By KIM CHANDLER Associated Press
MONTGOMERY, Ala. (AP) — Alabama Gov. Kay Ivey’s administration inched forward with a plan to lease three mega-prisons built by private companies as the Department of Corrections on Friday opened bids from two companies seeking the contracts.
Ivey’s office said they are now in a “confidential proposal evaluation period.” Alabama Prison Transformation Partners, a partnership of multiple companies including BL Harbert International, and CoreCivic were the two companies to submit responses. The governor’s office said the successful developer team or teams will be announced this summer. Her office said financial terms will be announced in the fall regarding negotiations.
The Department of Corrections declined an Associated Press request to make the proposals public, saying that a “confidential evaluation period has begun.” The prison system said the successful developer team or teams will be announced this summer and the financial terms will be announced in the fall regarding negotiations.
“The dire need for new prisons becomes more prevalent and evident with each passing day. It is no secret that our current facilities, which were constructed decades ago, are structurally failing, no longer can safely house inmates, and simply cannot provide the critical, 21st-century programming and rehabilitative services this population desperately needs to successfully reenter society,” Ivey said in a statement.
The signing of a lease, rather than borrowing the money for construction, would bypass the need for legislative approval.
Some legislators have expressed concern over the plan in which the Ivey administration would hire private companies to build the three prisons which would then be leased back to the state and run by the Department of Corrections.

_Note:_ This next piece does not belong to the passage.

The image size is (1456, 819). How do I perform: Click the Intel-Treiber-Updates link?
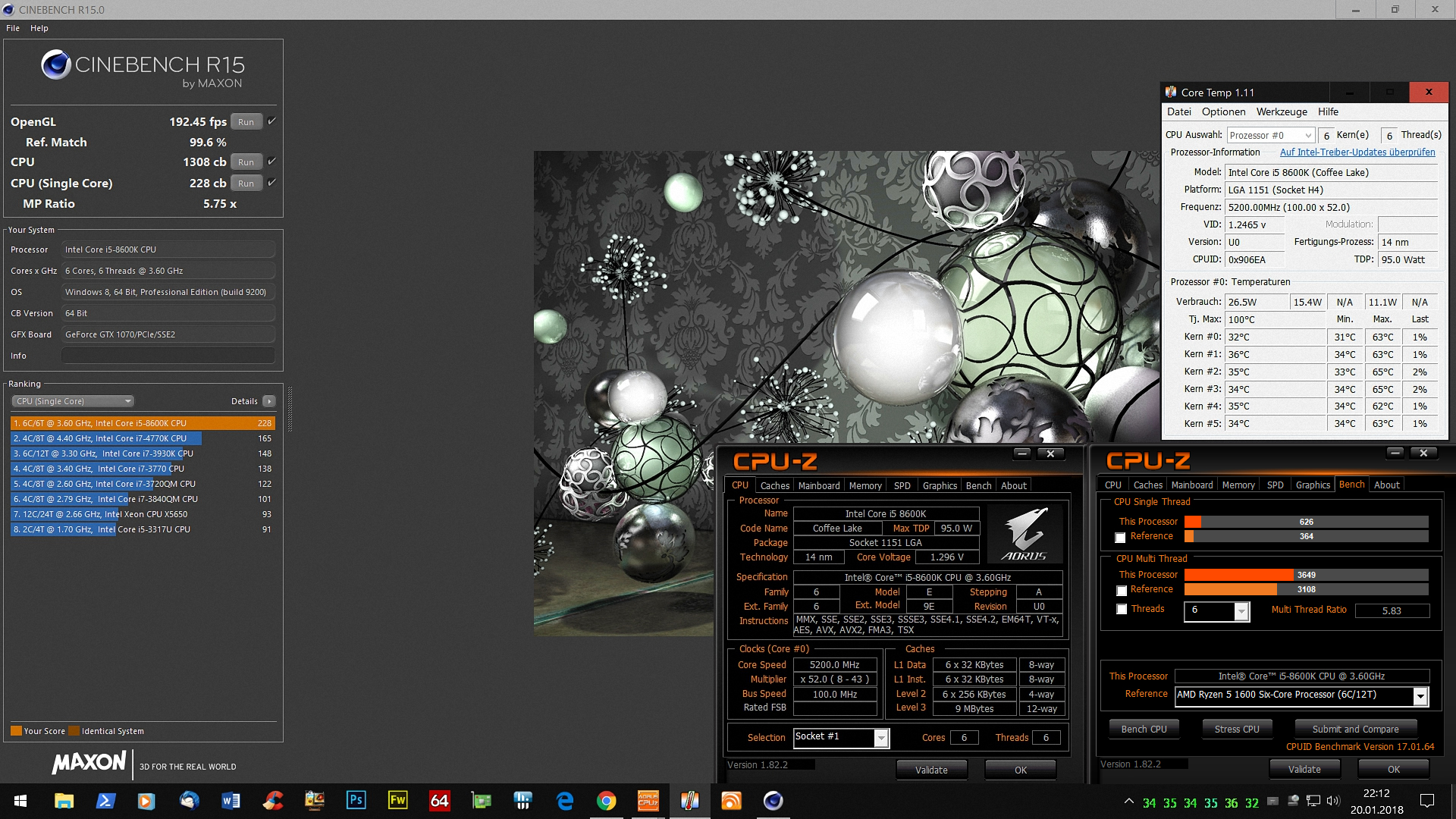(x=1357, y=152)
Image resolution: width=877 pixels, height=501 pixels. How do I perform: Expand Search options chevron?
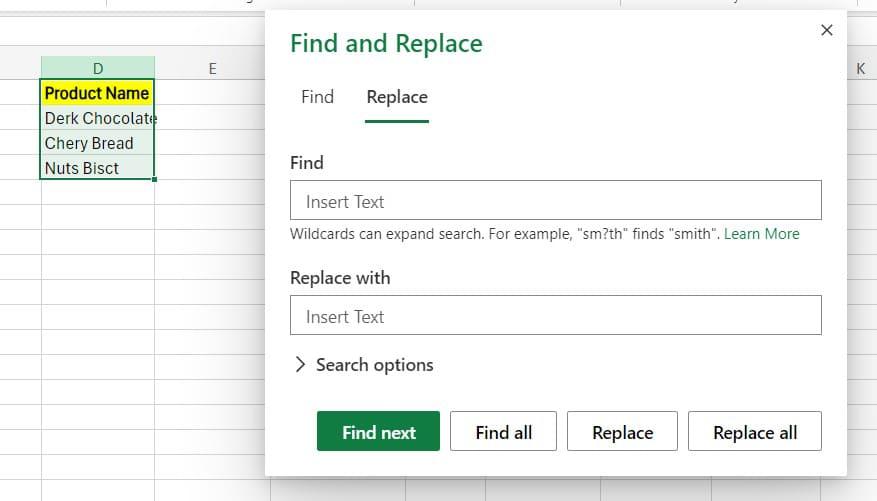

“On prisons we believe the Legislature should be involved in the process when there is the potential for a billion-dollar contract that the taxpayers are going to have to pay for,” said Will Califf, a spokesman for Senate President Pro Tem Del Marsh said.
Alabama lawmakers twice debated a similar plan, in which the state would build the prisons rather than lease them, but the measures failed after concerns about closures of existing prisons in legislators’ districts.
Sen. Cam Ward, who had led prison overhaul efforts in the Alabama Legislature, said it would be cheaper to borrow money to build the facilities outright, but noted the political difficulty of getting agreement on closures.
The U.S. Justice Department last year said violent and crowded conditions in Alabama prisons violate the constitutional ban on cruel and unusual punishment. The Justice Department said understaffing and overcrowding were a primary driver of the violence, but also mentioned the need to improve facility conditions.